Stored data entries:
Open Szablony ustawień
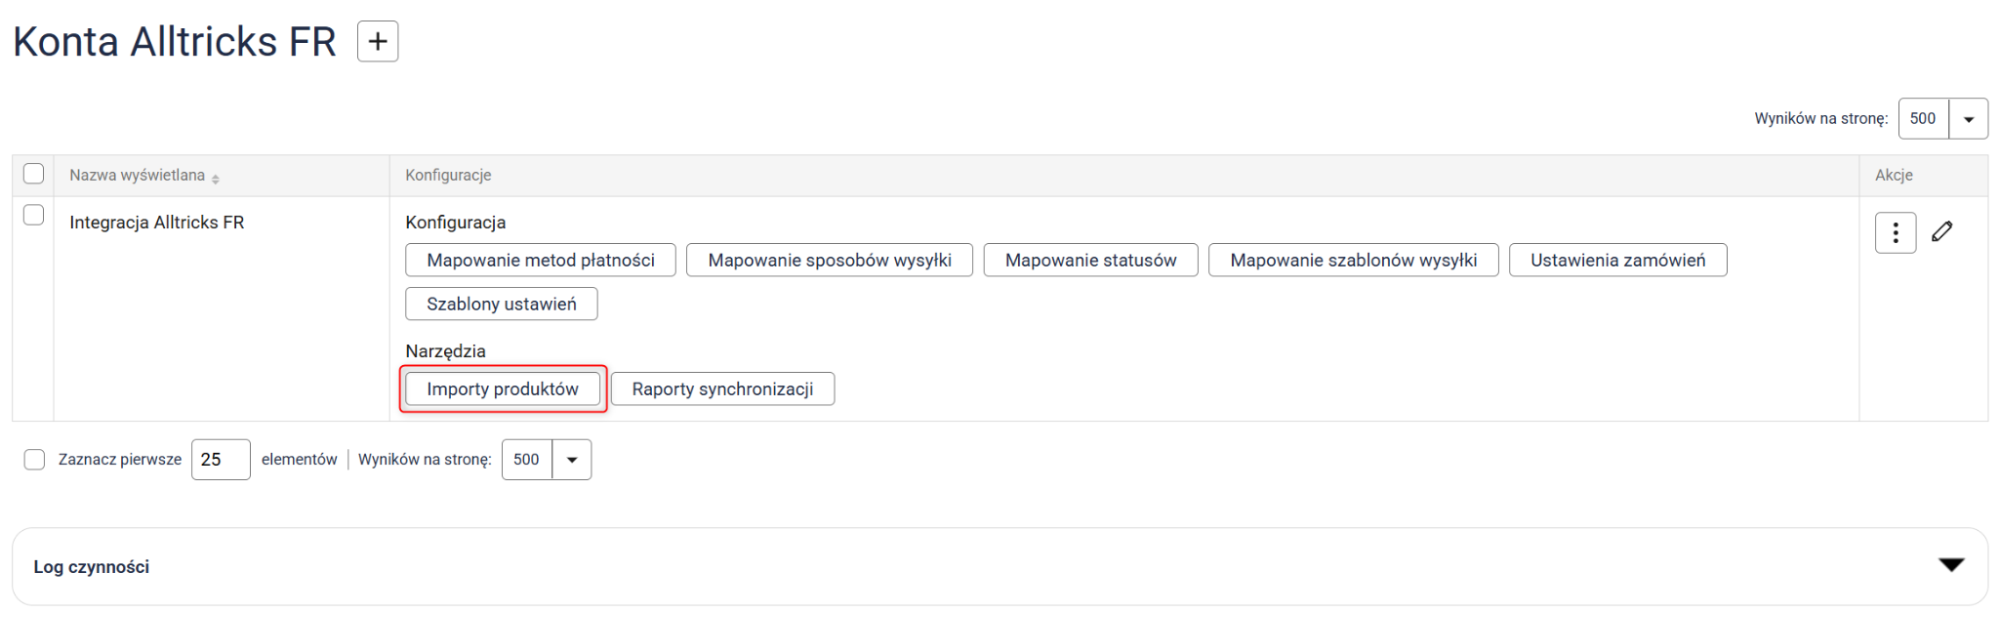1999x619 pixels. (501, 304)
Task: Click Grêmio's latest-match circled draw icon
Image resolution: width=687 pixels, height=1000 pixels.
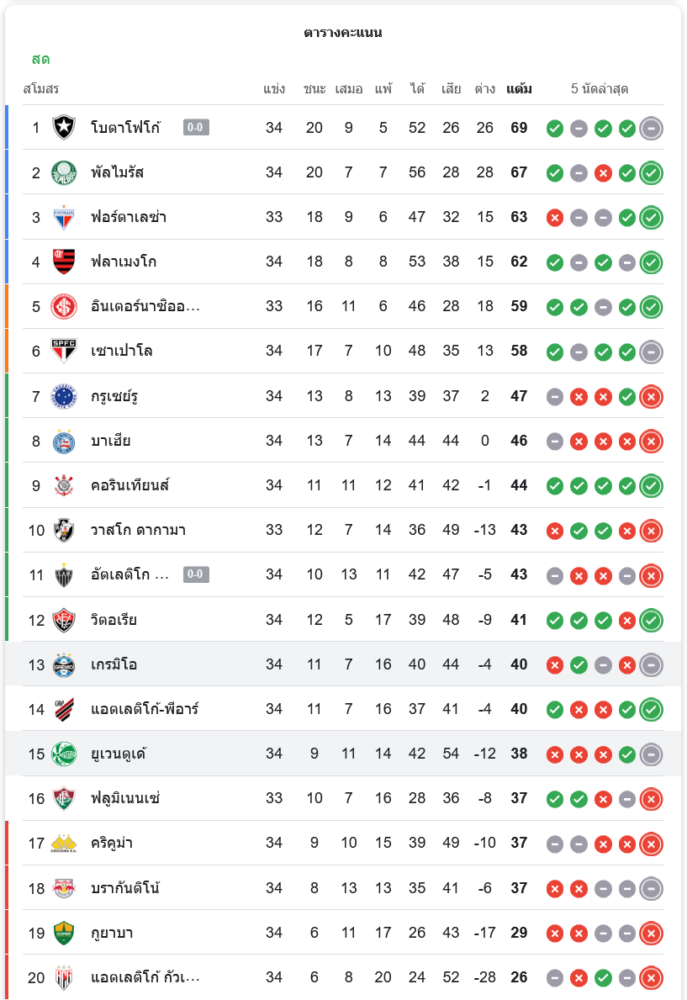Action: pyautogui.click(x=651, y=665)
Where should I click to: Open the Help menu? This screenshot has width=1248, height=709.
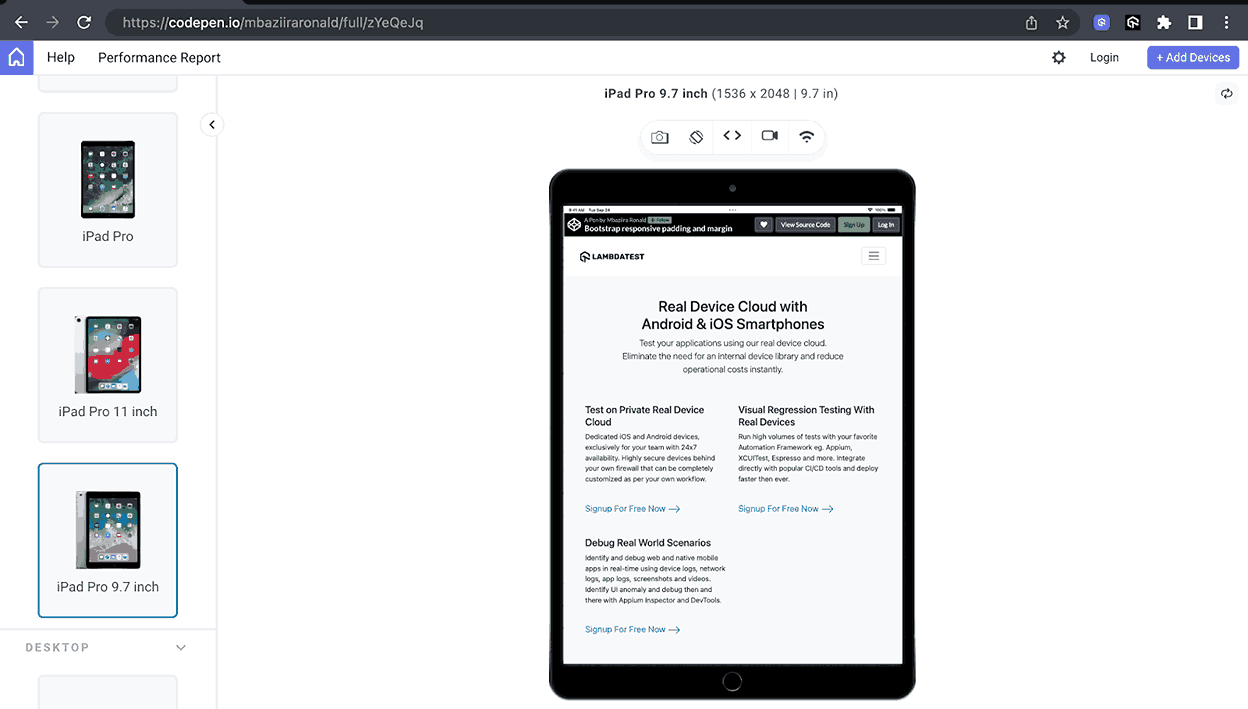60,57
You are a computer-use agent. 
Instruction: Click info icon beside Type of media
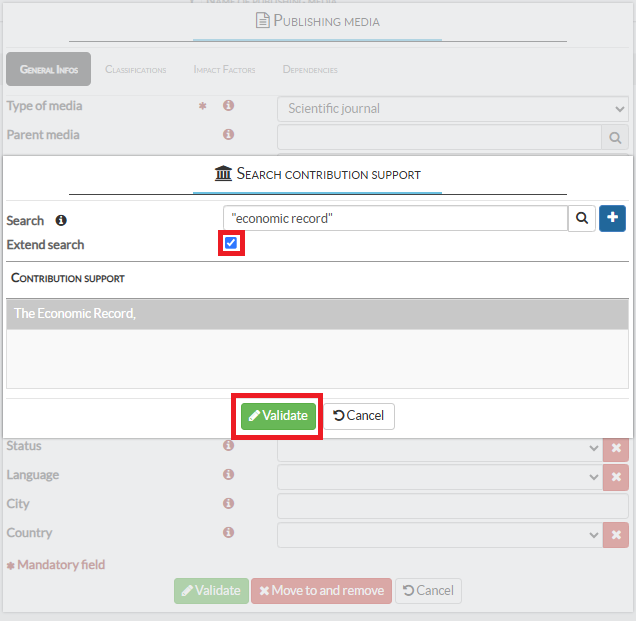228,106
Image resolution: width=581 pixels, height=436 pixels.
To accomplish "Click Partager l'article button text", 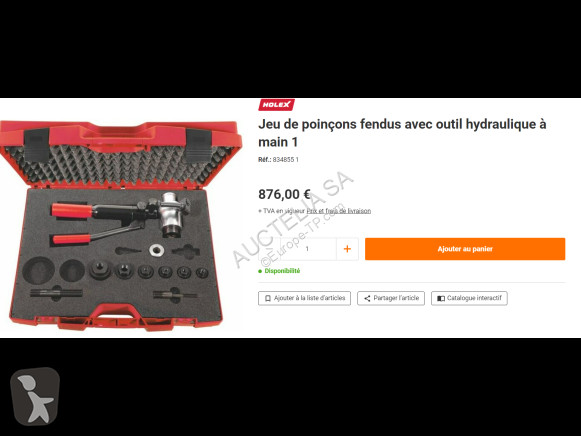I will coord(396,298).
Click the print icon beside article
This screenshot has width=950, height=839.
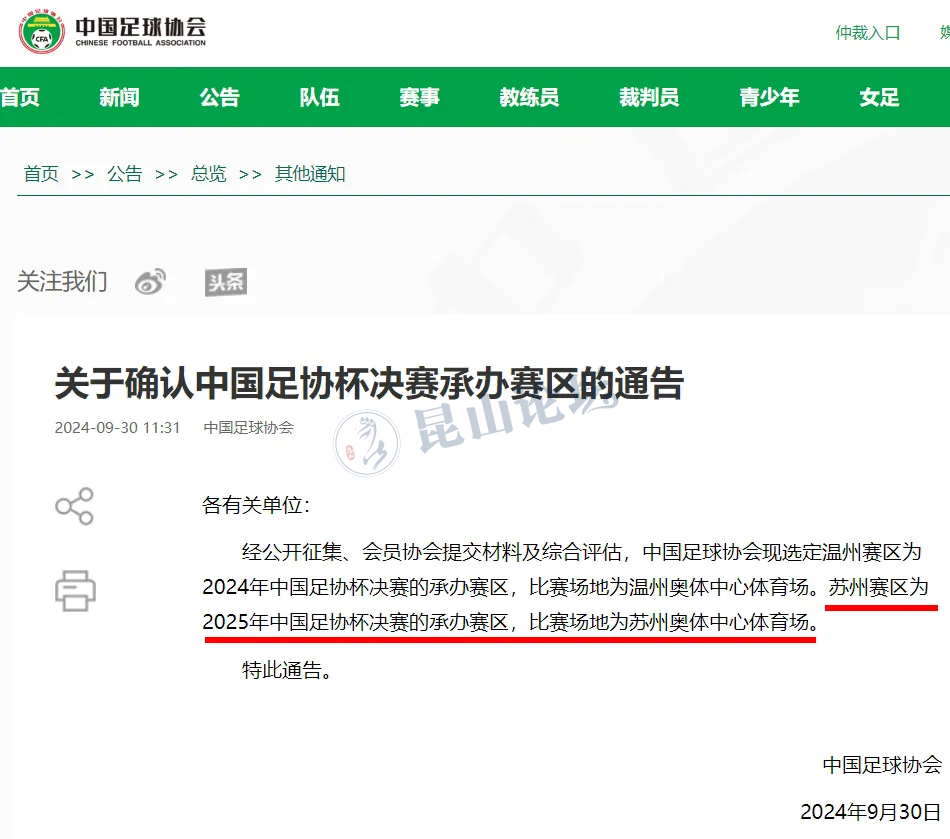click(75, 591)
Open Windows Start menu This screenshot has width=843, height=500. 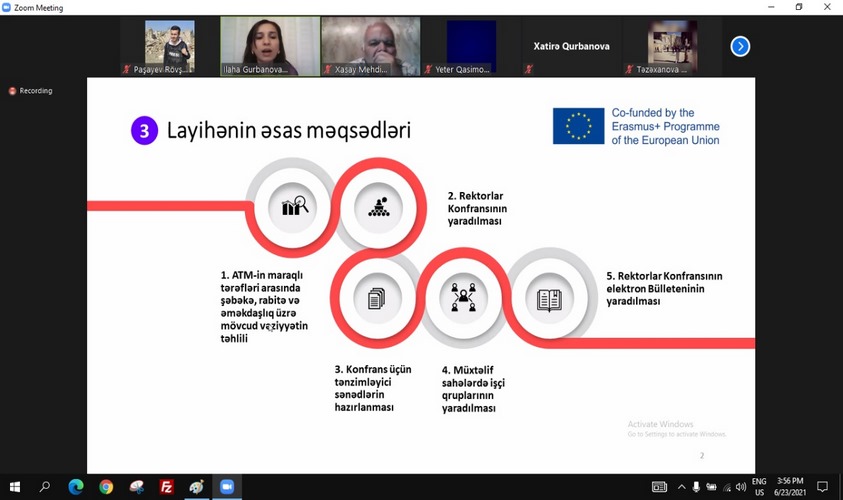[14, 487]

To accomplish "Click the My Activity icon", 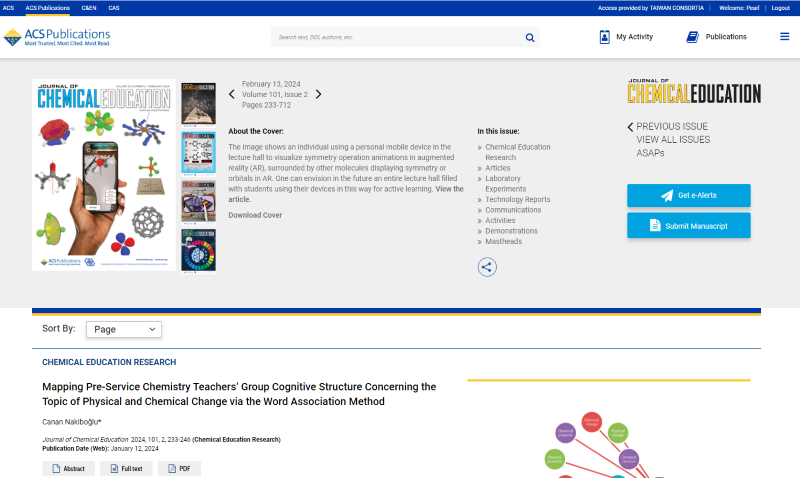I will tap(604, 37).
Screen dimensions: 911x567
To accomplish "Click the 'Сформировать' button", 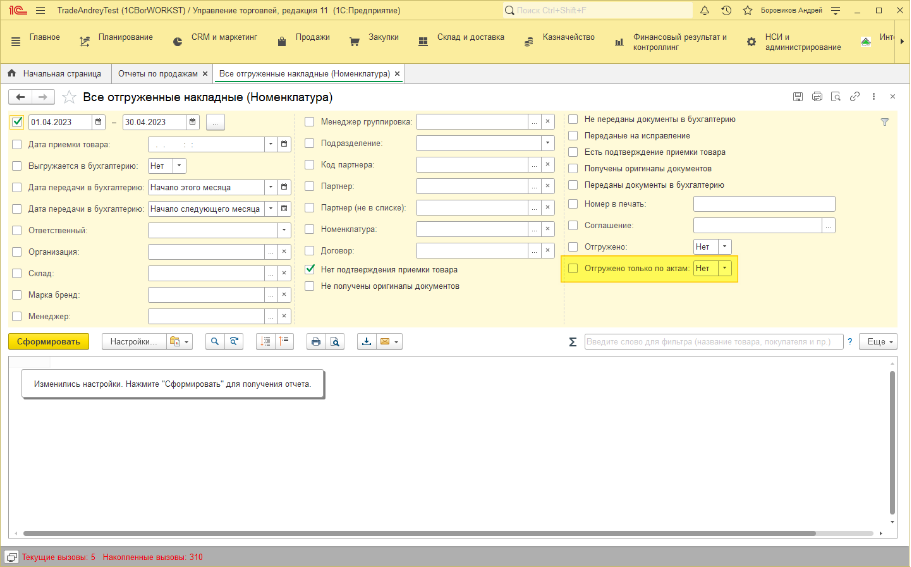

## WHAT THE TASK REQUIRES
The line holding "Task: Click Grêmio's" starts the copy and the line holding "You are a computer-use agent." ends it. Repeat those two lines above and all between them exactly, leaving out pictures.

## WORKED SOLUTION
Task: Click Grêmio's latest-match circled draw icon
Image resolution: width=687 pixels, height=1000 pixels.
Action: pyautogui.click(x=651, y=665)
Where should I click to: Open the Help menu? This screenshot has width=1248, height=709.
60,57
You are a computer-use agent. 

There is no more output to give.